##### RECORDS FOR THIS EXERCISE

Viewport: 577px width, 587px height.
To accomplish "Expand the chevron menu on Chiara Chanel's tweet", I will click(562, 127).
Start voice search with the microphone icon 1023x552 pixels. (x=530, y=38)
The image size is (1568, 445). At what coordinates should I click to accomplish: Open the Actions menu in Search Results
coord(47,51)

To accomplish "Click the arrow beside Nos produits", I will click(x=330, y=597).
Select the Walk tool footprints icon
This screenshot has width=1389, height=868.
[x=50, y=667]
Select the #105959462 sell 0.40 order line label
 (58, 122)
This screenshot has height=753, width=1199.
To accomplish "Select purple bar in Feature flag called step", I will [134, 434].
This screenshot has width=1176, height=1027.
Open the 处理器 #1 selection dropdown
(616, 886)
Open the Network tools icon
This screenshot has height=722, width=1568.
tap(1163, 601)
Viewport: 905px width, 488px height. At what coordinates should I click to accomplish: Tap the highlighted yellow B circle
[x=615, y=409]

##########

WHAT THE EXERCISE ASKS - Tally the lines above containing "will"; give only the number.

EXPECTED ANSWER - 3